Marta Arretche, Rodrigo Mahlmeister e Eduardo Lazzari
Ilustração - André Stefanini |
Se você está acompanhando (com simpatia) os primeiros passos do governo Joe Biden e acredita que ele pode servir de inspiração para o caso brasileiro, nos desculpamos desde já pela má notícia. O Congresso brasileiro não aprovou uma única mudança tributária substantiva de caráter progressivo nos últimos 30 anos.
Do total de propostas legislativas sobre o tema submetidas desde 1988, apenas 2% podem ser consideradas progressivas, e a imensa maioria nem sequer foi para a ordem do dia no Congresso. Isenções, deduções e benefícios fiscais, por sua vez, são aprovados com generosa regularidade.
A tributação progressiva é um tema controverso, tanto na teoria econômica como na opinião pública. Mais recentemente, deslocamentos importantes ocorreram em ambas as frentes, mas acreditamos que eles não serão suficientes. A aprovação de reformas progressivas é pouco provável no Brasil porque não cumpre seu requisito mais fundamental: a formação de maiorias parlamentares.
O princípio de que alíquotas mais elevadas para os estratos superiores de renda e de capital devem ser evitadas encontrou amparo na literatura econômica.
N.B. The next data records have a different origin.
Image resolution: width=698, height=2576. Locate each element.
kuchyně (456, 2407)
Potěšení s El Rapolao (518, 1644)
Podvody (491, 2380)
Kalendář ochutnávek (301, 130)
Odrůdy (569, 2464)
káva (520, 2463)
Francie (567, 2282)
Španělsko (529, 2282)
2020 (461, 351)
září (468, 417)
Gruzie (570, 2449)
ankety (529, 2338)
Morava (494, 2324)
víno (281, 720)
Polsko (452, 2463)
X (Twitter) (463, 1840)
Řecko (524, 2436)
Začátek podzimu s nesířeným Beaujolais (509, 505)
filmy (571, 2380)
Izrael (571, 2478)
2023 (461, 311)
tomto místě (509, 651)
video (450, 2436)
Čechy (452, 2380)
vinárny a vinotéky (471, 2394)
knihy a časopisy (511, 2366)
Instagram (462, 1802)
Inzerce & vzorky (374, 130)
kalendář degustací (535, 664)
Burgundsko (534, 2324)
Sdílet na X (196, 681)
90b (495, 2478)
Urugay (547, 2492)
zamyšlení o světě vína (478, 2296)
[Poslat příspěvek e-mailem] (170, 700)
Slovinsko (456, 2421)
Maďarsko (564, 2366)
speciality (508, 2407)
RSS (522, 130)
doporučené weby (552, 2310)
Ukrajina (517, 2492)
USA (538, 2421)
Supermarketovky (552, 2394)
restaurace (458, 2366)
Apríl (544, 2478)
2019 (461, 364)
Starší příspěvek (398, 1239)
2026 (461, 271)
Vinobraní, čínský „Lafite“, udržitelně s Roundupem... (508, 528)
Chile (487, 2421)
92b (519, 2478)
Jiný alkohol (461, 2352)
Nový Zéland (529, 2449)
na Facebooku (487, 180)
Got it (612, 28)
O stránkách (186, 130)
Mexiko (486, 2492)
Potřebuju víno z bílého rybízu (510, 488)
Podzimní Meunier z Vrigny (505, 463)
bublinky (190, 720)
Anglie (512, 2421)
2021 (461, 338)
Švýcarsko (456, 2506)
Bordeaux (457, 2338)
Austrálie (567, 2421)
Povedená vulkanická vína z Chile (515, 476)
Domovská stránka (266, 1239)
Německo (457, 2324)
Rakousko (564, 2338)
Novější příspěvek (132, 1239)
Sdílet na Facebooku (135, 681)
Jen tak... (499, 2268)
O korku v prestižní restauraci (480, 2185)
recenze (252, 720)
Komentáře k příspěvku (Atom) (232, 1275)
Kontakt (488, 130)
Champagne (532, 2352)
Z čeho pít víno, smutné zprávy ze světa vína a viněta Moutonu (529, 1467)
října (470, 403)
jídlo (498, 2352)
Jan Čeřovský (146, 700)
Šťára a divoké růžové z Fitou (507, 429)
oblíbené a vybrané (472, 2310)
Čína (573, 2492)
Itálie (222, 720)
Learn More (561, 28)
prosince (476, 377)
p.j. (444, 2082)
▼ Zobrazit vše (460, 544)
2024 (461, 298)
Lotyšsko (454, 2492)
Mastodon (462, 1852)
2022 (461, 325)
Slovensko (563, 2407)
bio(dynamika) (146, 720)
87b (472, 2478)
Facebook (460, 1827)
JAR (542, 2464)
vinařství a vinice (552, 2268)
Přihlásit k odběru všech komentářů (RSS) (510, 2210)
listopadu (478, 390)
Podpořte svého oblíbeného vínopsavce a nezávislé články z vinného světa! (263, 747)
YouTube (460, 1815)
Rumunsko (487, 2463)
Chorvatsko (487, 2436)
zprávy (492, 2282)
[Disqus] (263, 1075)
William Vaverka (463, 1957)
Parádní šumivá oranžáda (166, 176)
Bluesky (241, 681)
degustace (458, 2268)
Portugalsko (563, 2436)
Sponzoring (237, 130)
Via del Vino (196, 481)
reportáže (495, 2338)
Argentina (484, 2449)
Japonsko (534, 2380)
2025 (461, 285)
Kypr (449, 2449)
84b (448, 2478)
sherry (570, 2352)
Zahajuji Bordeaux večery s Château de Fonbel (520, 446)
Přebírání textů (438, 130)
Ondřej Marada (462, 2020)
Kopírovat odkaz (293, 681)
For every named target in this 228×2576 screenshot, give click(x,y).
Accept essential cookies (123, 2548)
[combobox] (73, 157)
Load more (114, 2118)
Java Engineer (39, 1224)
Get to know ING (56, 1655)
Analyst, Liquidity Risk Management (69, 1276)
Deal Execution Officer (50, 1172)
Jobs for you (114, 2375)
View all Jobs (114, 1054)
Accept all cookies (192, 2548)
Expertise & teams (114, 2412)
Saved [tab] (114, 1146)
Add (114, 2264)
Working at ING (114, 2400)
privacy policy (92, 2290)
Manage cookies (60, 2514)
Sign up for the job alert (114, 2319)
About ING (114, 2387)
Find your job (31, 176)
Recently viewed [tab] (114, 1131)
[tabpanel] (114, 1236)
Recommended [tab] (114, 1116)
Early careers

Taxas mais altas para os maiores rendimentos poderiam reduzir os incentivos dos mais capazes para trabalhar, poupar e investir. Logo, gerariam ineficiência, já que reduziriam o crescimento econômico e, por consequência, o bem-estar. A redistribuição deveria estar concentrada nas políticas de gasto.
Essas premissas foram discutidas por Peter Diamond, Emmanuel Saez, Joseph Stiglitz e Gabriel Zucman. Suas contribuições nortearam a plataforma de Elizabeth Warren, senadora democrata que propôs um imposto permanente sobre a propriedade nos EUA, e o Plano Biden.
O reconhecimento de que os muito ricos pagam uma alíquota efetiva muito inferior aos demais, como divulgado recentemente pela agência de jornalismo investigativo ProPublica, subverteu a crença de que somos todos igualmente “patos” perante o fisco. Nos EUA, como aqui, os bilionários podem explorar brechas na legislação tributária e não pagar impostos.
Com base no reconhecimento de que a tributação pode contribuir para aumentar a desigualdade de renda, governos e instituições multilaterais voltaram a discutir, recomendar e submeter reformas tributárias capazes de aumentar a arrecadação sem onerar os mais pobres.
O Plano Biden propôs uma ambiciosa agenda redistributiva, financiada pelo aumento do imposto sobre empresas e elevação do imposto mínimo sobre ganhos no exterior, dificultando ainda a transferência de rendimentos de empresas americanas para outros países de menor tributação. A OCDE e o FMI, por sua vez, recomendaram aumento na tributação sobre bens e renda como forma de combater os devastadores efeitos da pandemia e fomentar o crescimento inclusivo.
O G7 está próximo de chegar a um acordo sobre a tributação das multinacionais, que permitiria cobrar tributos onde elas operam e não apenas onde têm sede fiscal. Com a medida, empresas gigantes do setor de tecnologia teriam que pagar impostos pelo mundo todo, aumentando significativamente a arrecadação. Há tempos essa era uma demanda de países europeus.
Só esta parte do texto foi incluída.